On Wed, Mar 15, 2000 at 06:35:58PM +0000, Tony Duell wrote:
Anyone here
have any vintage software to run on a PDP-11 as a front end
connection server? Waterloo University used a PDP-11/45 back in the '70s in
front of their *huge* cluster of some 3-500 DEC minicomputers. I've got
heaps of DZ,DL,etc.. from the warehouse so serial ports are not a problem.

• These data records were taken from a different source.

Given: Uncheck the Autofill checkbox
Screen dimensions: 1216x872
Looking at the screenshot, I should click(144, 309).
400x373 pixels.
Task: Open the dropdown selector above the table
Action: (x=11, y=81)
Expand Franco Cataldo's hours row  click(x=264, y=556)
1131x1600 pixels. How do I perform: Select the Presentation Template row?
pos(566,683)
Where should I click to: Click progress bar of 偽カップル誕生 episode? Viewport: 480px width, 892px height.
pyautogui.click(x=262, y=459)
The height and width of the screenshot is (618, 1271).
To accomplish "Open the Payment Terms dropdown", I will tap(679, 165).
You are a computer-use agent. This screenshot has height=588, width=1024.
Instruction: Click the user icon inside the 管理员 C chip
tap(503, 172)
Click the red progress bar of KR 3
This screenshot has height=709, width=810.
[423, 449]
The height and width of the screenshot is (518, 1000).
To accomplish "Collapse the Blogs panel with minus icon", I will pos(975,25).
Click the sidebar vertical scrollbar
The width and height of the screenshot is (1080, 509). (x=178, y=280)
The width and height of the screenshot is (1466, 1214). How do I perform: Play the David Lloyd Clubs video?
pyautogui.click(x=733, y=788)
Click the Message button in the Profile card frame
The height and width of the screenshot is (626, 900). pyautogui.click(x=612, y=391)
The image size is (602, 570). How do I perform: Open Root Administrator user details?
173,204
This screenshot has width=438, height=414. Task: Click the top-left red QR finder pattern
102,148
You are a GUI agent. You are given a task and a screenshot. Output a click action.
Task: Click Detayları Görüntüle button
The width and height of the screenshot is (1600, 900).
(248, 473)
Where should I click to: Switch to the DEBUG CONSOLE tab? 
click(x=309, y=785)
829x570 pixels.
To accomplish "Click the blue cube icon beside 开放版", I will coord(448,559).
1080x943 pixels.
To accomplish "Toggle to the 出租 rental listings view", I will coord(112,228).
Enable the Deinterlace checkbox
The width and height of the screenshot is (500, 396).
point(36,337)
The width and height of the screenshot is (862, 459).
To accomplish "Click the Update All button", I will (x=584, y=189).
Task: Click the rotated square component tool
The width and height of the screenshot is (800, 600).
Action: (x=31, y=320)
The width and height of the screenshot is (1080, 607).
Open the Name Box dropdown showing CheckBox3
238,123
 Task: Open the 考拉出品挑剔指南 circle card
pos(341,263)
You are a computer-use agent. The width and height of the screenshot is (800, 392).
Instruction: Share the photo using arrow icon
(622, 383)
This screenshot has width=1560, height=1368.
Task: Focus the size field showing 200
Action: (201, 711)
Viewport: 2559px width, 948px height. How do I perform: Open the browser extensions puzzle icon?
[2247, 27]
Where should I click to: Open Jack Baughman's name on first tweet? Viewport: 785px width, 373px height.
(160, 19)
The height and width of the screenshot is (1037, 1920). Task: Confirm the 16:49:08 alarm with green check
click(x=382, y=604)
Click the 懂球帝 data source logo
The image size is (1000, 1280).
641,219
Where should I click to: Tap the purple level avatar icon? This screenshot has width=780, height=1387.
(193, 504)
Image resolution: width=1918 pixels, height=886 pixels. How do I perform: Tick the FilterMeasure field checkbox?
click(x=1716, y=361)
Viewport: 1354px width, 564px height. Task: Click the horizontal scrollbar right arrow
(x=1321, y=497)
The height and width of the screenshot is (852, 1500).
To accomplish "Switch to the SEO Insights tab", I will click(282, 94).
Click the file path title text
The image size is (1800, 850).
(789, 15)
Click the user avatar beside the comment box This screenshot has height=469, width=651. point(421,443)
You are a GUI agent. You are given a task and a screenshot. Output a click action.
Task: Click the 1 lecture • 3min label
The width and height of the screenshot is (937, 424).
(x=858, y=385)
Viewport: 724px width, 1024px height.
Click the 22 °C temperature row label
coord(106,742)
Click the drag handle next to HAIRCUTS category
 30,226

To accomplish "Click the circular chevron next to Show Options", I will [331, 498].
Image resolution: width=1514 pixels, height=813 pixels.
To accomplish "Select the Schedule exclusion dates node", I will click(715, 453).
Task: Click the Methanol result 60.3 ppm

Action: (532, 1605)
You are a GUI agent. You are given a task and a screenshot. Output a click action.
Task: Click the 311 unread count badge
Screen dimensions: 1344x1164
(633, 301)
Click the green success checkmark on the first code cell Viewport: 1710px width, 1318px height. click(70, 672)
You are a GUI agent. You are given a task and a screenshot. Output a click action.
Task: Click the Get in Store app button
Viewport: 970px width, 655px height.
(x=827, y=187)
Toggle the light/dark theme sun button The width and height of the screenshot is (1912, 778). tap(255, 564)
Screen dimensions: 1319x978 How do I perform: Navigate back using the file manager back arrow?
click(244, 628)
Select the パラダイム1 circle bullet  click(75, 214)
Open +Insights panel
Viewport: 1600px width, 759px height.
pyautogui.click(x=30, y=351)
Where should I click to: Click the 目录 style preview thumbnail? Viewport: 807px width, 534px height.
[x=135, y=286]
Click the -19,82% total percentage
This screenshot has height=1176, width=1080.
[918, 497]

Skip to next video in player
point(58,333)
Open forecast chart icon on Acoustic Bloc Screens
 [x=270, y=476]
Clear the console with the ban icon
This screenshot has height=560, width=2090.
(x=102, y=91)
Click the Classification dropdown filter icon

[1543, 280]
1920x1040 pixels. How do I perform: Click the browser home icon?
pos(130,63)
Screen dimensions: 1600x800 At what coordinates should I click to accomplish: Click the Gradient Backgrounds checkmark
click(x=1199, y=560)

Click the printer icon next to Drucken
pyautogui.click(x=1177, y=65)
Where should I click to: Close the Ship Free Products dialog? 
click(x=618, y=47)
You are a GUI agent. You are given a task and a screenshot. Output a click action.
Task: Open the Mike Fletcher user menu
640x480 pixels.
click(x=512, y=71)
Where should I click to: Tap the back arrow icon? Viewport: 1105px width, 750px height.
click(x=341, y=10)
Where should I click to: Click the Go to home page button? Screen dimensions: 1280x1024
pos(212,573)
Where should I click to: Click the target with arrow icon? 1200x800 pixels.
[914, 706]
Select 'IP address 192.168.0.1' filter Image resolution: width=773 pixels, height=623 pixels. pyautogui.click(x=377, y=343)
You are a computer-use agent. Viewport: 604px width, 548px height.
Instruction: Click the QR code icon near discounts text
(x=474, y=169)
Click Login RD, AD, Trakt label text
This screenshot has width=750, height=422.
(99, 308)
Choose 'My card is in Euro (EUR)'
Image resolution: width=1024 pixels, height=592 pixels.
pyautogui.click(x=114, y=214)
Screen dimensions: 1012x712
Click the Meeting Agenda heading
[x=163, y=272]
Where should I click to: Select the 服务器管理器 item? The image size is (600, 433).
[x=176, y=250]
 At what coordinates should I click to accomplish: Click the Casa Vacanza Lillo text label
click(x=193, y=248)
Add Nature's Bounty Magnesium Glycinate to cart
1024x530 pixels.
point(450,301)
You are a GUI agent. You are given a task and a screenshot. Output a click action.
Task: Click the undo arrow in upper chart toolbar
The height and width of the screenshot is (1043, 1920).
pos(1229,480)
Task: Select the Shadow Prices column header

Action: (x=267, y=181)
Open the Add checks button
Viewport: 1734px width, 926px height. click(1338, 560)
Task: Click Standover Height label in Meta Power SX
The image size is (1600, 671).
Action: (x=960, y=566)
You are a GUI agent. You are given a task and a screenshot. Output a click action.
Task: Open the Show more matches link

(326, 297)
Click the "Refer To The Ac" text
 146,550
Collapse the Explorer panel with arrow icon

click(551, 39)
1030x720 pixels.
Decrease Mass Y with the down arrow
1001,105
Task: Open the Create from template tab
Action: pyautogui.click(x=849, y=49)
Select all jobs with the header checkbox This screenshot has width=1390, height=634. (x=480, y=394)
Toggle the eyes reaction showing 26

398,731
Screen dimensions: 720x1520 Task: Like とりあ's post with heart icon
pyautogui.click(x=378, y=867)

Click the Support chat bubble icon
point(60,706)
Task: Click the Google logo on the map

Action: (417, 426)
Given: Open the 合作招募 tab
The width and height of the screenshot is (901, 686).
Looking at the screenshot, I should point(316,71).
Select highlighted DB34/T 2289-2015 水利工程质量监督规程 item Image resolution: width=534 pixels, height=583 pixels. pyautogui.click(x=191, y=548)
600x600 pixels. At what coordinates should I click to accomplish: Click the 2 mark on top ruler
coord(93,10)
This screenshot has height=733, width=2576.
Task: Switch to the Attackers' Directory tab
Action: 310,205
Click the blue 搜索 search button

Cambridge Universtiy (UK) did something similar as a frontend to their
IBM 3084 mainframe.
RPI did the same kind of thing on their mainframes (3033, 3081D, 3090,
ES/9000). The first system (since I was there) used PDP-11/34(s) and was
called simply the FEP (front end processor), it was dependent on the host
system for help with scrollback buffers etc., so if the mainframe went down
so did the FEP. Then later they switched to a bunch of 11/73s called NIMs
(network interface machine), running software developed at UBC (in the
PLUS programming language, for which a PDP-11 cross-compiler existed on the
mainframe). They had lots of their own memory and were independent from the
mainframe, essentially they were big fat terminal servers. IIRC they spoke
X.25 to the mainframe (with the "VTP" virtual terminal protocol running on
top of that, or optionally X.29 (??)), but they also could do TCP/IP for
talking to everyone else.
But I don't understand what the goal is here. Just a reverse terminal server
to hook up to a bunch of non-TCP/IP-aware PDPs using serial lines? I don't
know of anything like that, although it shouldn't be *that* hard to write.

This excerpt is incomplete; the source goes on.